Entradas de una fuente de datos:
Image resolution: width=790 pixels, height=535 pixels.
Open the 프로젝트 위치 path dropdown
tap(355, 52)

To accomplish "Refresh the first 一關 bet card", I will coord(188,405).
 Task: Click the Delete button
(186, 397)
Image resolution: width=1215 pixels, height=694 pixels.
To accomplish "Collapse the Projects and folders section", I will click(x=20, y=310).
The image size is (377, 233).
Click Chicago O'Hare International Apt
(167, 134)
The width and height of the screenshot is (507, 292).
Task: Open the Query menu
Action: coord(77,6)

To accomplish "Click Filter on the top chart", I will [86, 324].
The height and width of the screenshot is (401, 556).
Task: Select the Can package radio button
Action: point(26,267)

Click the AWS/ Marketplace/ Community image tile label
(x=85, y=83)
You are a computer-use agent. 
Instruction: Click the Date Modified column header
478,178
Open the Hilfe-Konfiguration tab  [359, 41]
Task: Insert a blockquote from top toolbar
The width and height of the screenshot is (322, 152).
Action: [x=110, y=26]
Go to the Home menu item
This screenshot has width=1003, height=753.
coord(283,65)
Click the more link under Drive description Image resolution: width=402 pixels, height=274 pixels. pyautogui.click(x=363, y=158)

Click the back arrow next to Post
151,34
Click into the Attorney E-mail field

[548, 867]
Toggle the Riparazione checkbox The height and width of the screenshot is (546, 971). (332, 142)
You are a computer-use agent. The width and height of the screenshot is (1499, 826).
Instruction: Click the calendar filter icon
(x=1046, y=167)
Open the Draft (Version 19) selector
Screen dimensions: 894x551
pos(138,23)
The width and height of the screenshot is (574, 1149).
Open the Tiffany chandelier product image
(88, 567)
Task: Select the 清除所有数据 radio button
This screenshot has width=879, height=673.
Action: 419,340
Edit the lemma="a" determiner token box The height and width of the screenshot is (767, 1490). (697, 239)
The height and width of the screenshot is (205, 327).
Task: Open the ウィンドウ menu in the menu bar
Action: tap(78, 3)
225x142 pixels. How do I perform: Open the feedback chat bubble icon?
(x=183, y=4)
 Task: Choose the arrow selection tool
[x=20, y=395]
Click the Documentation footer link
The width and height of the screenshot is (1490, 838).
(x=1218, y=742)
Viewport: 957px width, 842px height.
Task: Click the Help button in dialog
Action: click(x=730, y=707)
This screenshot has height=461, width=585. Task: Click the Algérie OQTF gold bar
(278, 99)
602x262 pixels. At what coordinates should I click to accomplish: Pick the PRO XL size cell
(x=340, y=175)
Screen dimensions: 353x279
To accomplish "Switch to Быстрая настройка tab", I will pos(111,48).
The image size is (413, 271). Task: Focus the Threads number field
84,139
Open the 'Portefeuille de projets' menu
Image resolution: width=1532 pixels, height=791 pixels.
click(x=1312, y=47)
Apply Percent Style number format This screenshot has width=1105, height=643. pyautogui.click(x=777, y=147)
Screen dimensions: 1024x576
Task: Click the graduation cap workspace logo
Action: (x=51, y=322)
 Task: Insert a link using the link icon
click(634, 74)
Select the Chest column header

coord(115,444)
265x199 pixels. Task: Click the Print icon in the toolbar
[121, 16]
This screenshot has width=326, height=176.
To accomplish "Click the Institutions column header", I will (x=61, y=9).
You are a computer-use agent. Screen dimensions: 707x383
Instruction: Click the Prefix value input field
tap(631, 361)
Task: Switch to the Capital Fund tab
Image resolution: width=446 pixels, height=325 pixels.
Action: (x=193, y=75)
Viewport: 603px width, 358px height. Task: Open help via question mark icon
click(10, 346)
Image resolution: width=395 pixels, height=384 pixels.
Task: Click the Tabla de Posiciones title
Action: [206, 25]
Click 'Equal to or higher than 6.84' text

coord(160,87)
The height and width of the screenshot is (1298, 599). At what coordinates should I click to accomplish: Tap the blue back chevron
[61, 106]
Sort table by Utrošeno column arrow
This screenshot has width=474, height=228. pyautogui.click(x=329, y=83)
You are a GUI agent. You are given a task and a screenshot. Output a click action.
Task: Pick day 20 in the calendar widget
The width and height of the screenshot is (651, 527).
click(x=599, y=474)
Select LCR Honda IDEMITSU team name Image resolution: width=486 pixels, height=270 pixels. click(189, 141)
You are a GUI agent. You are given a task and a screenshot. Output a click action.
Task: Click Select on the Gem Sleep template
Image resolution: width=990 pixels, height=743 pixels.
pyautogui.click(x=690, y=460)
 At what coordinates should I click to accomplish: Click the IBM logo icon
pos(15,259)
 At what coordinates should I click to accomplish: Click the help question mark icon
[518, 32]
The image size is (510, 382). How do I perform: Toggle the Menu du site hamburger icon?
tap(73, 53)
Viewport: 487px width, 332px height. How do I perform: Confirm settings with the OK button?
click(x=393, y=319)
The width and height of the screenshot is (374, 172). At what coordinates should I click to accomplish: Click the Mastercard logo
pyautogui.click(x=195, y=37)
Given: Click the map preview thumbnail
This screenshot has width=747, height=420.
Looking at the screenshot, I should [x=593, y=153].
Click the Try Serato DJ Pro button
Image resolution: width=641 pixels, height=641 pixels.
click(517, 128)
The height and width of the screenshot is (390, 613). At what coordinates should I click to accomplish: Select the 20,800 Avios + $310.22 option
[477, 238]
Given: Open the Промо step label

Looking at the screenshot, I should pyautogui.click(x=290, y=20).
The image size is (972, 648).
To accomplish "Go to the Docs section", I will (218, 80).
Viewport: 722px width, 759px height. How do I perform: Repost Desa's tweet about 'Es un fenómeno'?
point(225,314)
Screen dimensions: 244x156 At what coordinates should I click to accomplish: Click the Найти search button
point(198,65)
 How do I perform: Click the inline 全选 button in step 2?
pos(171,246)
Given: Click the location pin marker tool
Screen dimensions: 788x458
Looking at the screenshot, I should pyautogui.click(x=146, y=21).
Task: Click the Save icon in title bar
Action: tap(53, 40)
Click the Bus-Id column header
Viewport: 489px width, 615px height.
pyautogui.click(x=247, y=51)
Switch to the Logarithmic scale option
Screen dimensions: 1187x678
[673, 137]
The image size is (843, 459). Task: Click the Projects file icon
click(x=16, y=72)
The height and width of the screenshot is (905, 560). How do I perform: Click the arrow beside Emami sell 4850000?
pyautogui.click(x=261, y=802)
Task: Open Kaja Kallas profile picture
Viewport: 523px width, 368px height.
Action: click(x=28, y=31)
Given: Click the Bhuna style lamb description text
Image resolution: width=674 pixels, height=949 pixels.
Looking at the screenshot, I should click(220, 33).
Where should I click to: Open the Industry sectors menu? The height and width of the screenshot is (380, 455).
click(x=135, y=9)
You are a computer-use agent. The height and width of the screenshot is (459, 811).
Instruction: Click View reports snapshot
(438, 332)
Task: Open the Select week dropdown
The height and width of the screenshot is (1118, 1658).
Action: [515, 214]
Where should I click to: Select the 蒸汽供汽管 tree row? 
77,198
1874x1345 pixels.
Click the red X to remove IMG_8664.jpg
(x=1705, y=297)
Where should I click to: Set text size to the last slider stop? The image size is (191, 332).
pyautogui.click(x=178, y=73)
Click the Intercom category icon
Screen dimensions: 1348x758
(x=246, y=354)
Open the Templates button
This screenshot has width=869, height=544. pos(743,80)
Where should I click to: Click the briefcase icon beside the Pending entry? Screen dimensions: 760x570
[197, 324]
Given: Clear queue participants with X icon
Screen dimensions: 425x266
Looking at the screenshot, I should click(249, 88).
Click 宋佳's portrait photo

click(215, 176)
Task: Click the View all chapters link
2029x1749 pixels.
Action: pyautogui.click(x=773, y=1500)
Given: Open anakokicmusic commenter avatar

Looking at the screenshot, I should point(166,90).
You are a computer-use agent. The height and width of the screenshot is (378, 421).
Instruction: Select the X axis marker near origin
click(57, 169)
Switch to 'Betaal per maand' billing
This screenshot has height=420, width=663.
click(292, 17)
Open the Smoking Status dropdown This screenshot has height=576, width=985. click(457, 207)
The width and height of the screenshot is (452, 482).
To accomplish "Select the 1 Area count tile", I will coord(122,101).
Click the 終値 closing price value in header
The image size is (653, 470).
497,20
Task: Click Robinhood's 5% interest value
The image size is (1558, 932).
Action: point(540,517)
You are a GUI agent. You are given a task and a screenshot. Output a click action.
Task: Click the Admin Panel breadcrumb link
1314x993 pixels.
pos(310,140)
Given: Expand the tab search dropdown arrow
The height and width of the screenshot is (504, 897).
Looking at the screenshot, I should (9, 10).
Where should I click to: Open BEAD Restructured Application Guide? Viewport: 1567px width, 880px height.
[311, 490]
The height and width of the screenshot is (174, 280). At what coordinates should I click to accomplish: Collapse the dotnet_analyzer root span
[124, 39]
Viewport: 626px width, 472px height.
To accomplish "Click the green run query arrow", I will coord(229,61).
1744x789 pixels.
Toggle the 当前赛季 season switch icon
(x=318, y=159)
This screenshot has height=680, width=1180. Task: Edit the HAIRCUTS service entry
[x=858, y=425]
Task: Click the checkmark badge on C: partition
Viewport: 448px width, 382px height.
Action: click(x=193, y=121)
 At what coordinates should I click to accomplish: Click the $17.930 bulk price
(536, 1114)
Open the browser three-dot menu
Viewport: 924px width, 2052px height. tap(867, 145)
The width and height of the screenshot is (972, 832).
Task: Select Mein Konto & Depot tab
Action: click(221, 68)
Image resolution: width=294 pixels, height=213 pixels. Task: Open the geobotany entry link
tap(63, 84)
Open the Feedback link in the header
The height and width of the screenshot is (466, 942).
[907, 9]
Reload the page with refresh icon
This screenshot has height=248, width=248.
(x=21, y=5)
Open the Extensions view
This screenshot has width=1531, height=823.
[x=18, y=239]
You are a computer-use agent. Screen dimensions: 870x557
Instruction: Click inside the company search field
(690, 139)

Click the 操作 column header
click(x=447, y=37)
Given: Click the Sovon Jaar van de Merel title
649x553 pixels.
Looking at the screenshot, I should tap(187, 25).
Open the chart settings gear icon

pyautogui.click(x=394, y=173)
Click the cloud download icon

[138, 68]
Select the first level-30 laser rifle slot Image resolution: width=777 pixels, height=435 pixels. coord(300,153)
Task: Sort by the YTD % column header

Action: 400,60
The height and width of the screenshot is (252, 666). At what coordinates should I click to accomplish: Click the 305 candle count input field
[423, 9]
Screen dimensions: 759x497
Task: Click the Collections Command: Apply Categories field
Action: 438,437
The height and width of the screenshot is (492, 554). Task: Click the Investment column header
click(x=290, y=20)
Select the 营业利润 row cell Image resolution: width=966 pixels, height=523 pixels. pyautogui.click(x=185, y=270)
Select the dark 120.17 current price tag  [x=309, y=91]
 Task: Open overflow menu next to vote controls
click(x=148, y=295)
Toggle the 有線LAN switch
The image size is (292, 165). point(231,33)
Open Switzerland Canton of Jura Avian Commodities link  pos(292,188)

> Tu objetivo
Enumera, copiándolas, todas las líneas de los datos anteriores que contienen la cadena "description". Se distingue entre mayúsculas y minúsculas.

> Resultado del ejercicio
Click the more link under Drive description Image resolution: width=402 pixels, height=274 pixels. pyautogui.click(x=363, y=158)
Given: Click the Bhuna style lamb description text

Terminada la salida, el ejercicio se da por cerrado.